#### [Input data]
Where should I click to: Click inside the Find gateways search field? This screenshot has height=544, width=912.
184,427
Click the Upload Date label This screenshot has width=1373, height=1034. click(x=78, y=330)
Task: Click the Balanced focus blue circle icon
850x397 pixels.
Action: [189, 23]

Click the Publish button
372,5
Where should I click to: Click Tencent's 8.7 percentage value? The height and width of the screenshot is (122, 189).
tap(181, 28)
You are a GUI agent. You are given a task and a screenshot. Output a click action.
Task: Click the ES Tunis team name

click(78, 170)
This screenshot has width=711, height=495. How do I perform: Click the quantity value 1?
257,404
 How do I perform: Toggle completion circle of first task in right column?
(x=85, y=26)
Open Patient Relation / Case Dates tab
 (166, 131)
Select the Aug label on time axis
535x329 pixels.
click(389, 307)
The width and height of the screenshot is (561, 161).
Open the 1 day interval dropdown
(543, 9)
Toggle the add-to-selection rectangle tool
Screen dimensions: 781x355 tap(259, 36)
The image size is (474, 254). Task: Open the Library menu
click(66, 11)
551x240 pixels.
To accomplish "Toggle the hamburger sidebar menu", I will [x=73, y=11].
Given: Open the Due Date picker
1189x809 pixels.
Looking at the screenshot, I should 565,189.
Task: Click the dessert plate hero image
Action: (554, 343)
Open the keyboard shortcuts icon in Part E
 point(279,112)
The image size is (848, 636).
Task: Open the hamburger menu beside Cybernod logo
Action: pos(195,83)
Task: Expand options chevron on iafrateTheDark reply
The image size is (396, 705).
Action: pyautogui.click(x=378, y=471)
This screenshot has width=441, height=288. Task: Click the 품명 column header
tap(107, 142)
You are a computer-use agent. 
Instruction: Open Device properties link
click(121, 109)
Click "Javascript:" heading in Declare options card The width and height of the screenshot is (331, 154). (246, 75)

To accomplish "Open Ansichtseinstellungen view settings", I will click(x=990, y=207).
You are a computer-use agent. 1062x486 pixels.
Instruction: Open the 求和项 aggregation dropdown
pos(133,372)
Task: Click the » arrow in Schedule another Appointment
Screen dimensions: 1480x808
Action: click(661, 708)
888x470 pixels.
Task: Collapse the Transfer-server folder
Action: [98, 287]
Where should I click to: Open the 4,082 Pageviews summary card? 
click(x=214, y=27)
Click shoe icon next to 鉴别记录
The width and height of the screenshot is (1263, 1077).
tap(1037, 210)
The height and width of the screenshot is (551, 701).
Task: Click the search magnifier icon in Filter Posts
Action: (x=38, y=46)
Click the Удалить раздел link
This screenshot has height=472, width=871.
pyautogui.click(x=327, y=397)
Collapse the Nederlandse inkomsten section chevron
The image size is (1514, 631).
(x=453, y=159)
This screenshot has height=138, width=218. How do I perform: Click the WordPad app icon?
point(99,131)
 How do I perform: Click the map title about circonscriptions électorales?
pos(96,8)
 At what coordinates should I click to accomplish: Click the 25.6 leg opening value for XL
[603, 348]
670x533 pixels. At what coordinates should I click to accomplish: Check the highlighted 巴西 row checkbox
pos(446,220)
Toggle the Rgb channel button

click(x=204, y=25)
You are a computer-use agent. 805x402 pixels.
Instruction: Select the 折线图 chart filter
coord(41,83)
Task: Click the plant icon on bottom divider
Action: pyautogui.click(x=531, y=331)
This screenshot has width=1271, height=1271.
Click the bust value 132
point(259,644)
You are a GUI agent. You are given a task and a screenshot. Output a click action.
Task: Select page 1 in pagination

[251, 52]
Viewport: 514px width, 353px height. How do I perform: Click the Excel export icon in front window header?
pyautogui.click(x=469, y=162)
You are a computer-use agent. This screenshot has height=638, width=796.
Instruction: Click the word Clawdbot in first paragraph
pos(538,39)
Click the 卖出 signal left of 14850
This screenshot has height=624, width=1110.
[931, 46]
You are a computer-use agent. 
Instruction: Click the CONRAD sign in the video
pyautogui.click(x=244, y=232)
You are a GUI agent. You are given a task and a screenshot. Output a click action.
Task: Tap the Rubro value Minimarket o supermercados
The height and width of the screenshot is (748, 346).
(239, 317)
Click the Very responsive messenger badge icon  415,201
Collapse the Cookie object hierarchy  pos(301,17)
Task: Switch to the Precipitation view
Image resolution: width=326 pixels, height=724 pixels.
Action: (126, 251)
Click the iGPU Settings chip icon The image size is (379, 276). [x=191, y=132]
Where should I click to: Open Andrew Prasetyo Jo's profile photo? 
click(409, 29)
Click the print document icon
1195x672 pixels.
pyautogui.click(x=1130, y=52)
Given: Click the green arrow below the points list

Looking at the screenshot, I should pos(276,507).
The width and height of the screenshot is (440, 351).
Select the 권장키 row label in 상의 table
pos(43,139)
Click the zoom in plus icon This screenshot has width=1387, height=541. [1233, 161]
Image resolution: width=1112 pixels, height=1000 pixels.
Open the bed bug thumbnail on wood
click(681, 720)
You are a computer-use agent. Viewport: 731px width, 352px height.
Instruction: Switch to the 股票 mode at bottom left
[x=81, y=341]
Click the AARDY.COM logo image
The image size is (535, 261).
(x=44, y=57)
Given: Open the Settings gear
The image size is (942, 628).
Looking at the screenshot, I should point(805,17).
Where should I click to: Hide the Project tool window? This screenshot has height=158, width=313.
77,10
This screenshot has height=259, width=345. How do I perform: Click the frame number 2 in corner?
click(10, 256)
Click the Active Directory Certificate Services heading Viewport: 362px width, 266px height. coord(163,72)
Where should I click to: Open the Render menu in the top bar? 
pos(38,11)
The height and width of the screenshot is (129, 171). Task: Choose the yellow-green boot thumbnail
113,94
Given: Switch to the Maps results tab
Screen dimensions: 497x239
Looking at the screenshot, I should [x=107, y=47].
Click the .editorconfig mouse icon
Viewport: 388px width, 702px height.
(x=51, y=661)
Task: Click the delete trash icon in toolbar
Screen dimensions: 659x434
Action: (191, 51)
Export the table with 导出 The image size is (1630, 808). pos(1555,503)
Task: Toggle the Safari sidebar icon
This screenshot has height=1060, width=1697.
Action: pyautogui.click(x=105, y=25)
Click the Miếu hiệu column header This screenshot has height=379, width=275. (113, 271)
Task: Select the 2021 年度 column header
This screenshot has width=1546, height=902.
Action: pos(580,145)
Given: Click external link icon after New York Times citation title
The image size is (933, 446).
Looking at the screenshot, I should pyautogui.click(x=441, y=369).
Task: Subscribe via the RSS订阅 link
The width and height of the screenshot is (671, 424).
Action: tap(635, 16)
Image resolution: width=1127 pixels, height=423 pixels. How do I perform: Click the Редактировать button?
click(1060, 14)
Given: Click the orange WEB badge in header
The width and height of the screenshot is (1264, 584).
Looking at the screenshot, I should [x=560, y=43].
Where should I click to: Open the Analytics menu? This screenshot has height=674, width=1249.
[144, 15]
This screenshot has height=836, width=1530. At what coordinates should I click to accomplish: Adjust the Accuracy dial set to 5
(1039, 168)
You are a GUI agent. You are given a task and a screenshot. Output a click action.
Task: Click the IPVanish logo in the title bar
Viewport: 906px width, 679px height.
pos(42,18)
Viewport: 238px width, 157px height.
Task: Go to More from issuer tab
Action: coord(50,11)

#### [Problem statement]
Copy out every line from the material above in which the word "will" appears.

#### [Expected output]
To accomplish "Toggle the hamburger sidebar menu", I will [x=73, y=11].
To accomplish "Open Ansichtseinstellungen view settings", I will click(x=990, y=207).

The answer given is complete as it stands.